Intergenerational Camaraderie in Challenging Times

Lately, much of the media coverage around the coronavirus seems to pit generations against each other. While it may be tempting to point fingers or get swept up in these stories of millenials vs. boomers, old vs. young or us vs. them, these lines of thinking aren’t accurate or constructive. And, they make it difficult to bring generations together to do productive things like problem-solve and provide mutual support.

The coronavirus affects all of us, regardless of age, and now is an important time to come together.

At Odd Couples Housing, nothing makes us smile more than people in different life stages teaming up to support each other. It’s what inspires us and our roommate matches! We’ve spoken to a few of our matches this week, and they’ve been happy to have some company while sheltering in place at home. Hearing from them was a bright spot in our week!

What are the bright spots in your week? How are you keeping your spirits up?  If you need to hear some good news, we have some inspiring stories about people of all ages stepping up to help their community and cheer up their loved ones!

  1. Feeling antsy inside your house? Check out this young girl and her grandfather enjoying a socially-distant dance competition.
  1. Jayde Powell, a college student in Nevada, saw a gap in access to grocery delivery services among elderly residents in her community.
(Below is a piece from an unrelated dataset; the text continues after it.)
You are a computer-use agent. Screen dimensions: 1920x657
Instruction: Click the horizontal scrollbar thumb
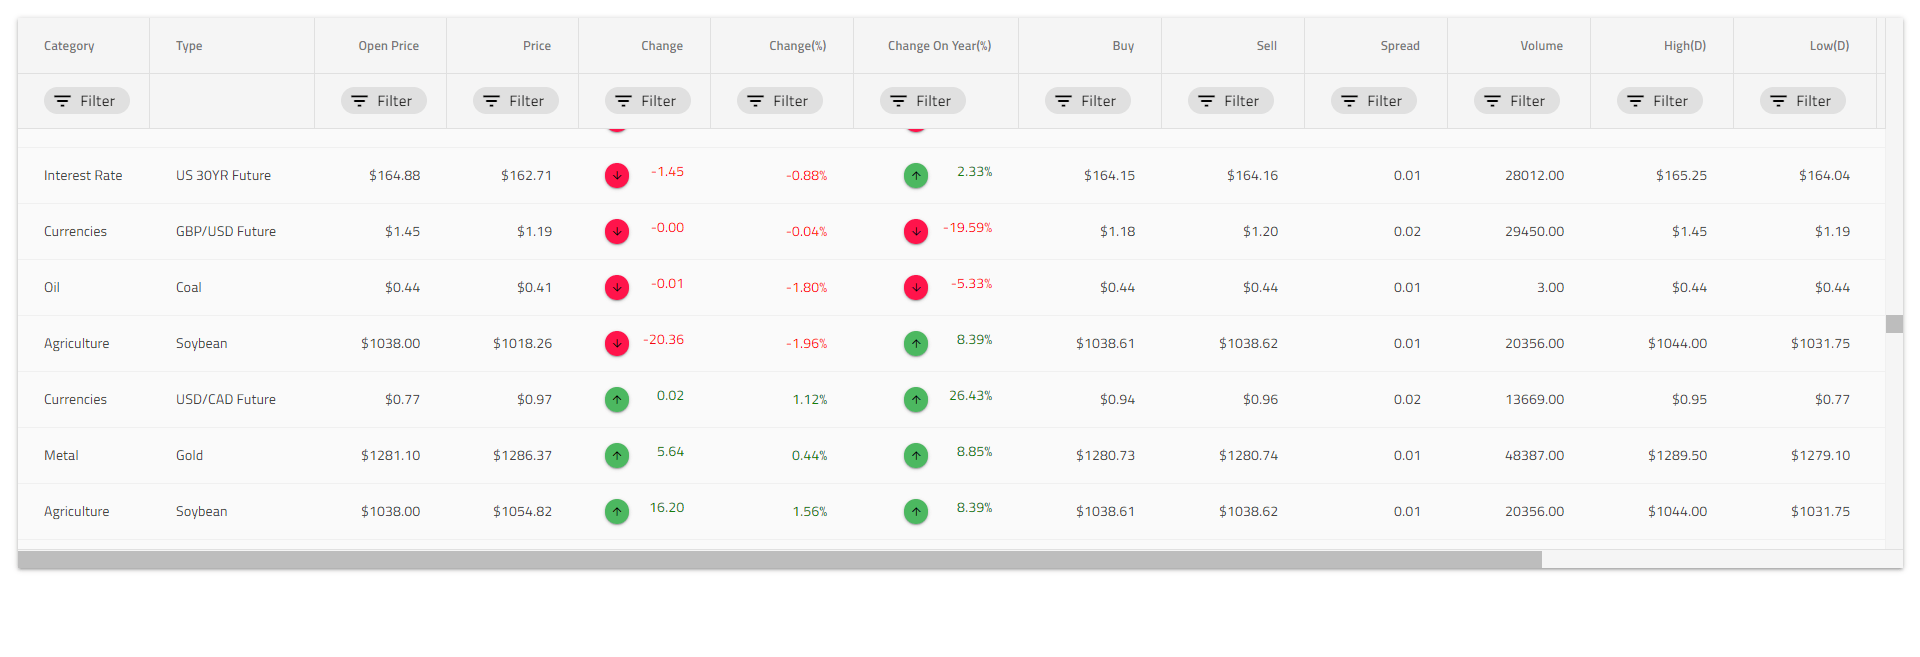[x=780, y=560]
She devised a plan to meet their needs. Danny Goldberg, a California high-schooler, had a similar idea and created an online platform where older adults can send their grocery orders to a volunteer delivery team.

  1. Celebrating special occasions can be hard when we can’t be physically together. Despite the distance, this family was able to celebrate their grandma’s 100th birthday!
  1. Dr. Jane Bedell had only been retired a few weeks when the coronavirus pandemic reached New York. Since then, she has put her plans to travel, and visit family on hold and is preparing to go back to work. She is one of the thousands of retired healthcare workers returning to the workforce to combat Covid-19.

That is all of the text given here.